Another element which has depended on both shifts in relationships and improvements to the physical layout of homes has been the growth of en suite facilities. Having access to your own toilet, washing and showering facilities has immensely added to the dignity of living in a home, even if specialist bathing facilities for people with severe disabilities still have to be shared. Some establishments cannot realistically be converted to incorporate all of these improvements and, less forgivably, some management are still to be persuaded of the overwhelming importance of respect for privacy in modern care. Supported living of course does not have to make this leap; in fact, its automatic incorporation of private bathrooms into residents’ accommodation laid out a path that residential homes have followed, in some instances reluctantly.
There is one more advantage sheltered housing schemes enjoy, which is the choice they offer between tenancies and outright purchase. Many older people needing care, whether individuals or couples, do not want to give up their place in the property market. To be able to buy a unit in an extra care housing block or campus, usually on a leasehold basis, represents a trading up in support and a trading down in the size of their investment, a double attraction when compared with the enforced decision to sell whatever they own to enter a home.
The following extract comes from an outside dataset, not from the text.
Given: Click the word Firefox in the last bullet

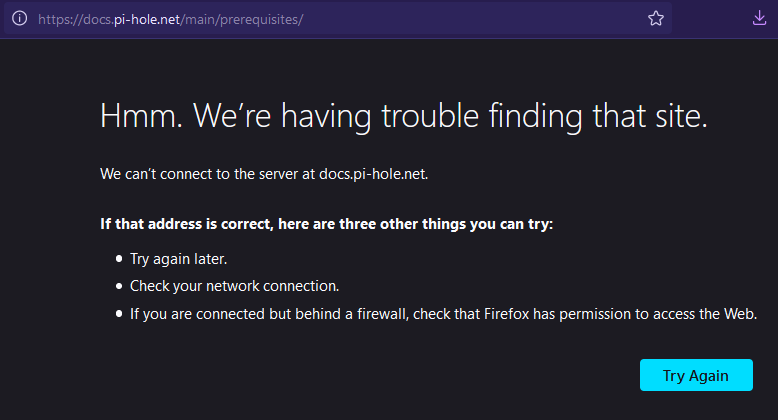Looking at the screenshot, I should 507,314.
Alternatively, people who prefer an arrangement which avoids their tying up capital have the option of entering an agreement providing much firmer tenancy rights than are generally available under notoriously variable residential home contracts.
Personal Care and Support
At this point of the discussion advocates of traditional residential care tend to point out that only a home can guarantee the level of care which many of today’s highly vulnerable older people need. Supported housing’s answer to this objection has been to make domiciliary care readily available, provided not by the company controlling the accommodation but by home care agencies operating independently by arrangement with individual residents. The number and frequency of hours of service can be adjusted according to each person’s needs and varied over time if and when the need changes.
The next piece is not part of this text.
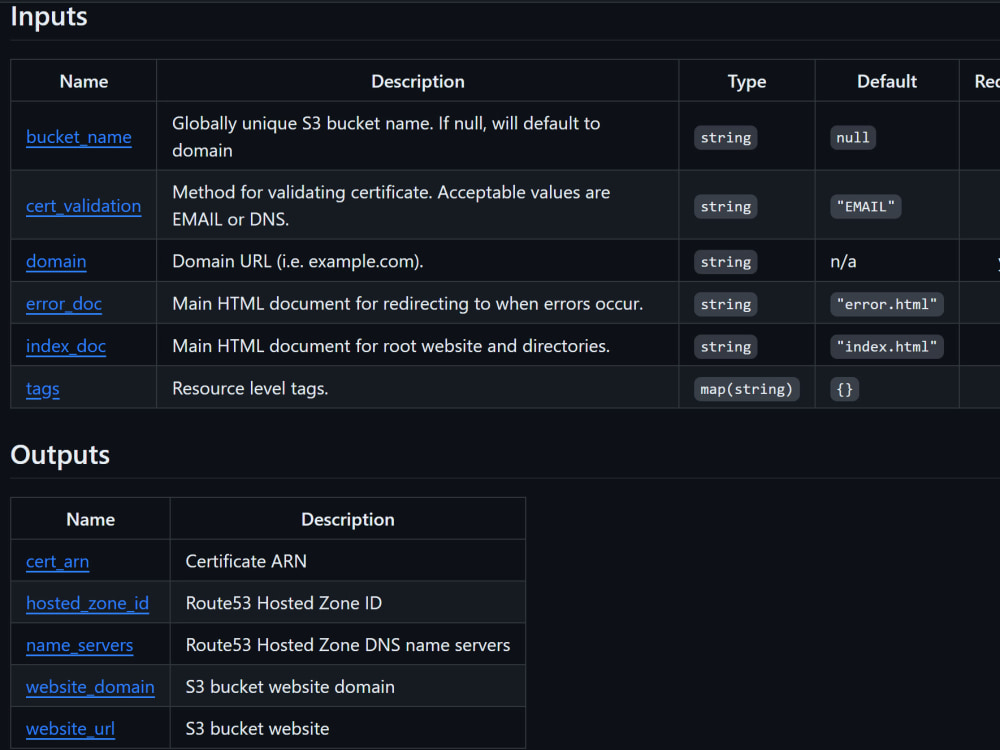The width and height of the screenshot is (1000, 750).
Task: Click the Outputs section heading
Action: pos(59,455)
There is of course neither the watchful 24-hour cover which some homes provide nor constant daytime supervision, but alarm systems, telemonitoring and the like, it is argued, offer a realistic alternative, with immeasurable gains in privacy and independence. Though housing schemes are not Care Quality Commission regulated, the home care providers do of course have to be registered, that inspection providing some assurance of quality.
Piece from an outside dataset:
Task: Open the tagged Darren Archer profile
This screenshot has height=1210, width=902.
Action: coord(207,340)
It is unlikely that extra care housing or equivalent schemes will altogether replace traditional residential care homes, and homes with nursing in particular can make a good case for continuing to look after the most sickly and dependent of older people, particularly perhaps those in the late stages of dementia. Nevertheless, supported living clearly has the capacity to eat into what, with the sharp decline in local authorities’ funding, has become a shrinking market. Some providers, originating either in care or housing, have spotted the trend and cannily now have a foot in both camps. Sheltered and supported housing has led the way in enhancing independence, and some homes, even within their institutional constraints, have taken the message and adjusted their plan and practice accordingly.
Technological advances, demography, rising user expectations and economics, therefore, are conspiring to make supported living a certain area for growth. The same cannot be said for residential care, and certainly not if it fails to achieve radical change.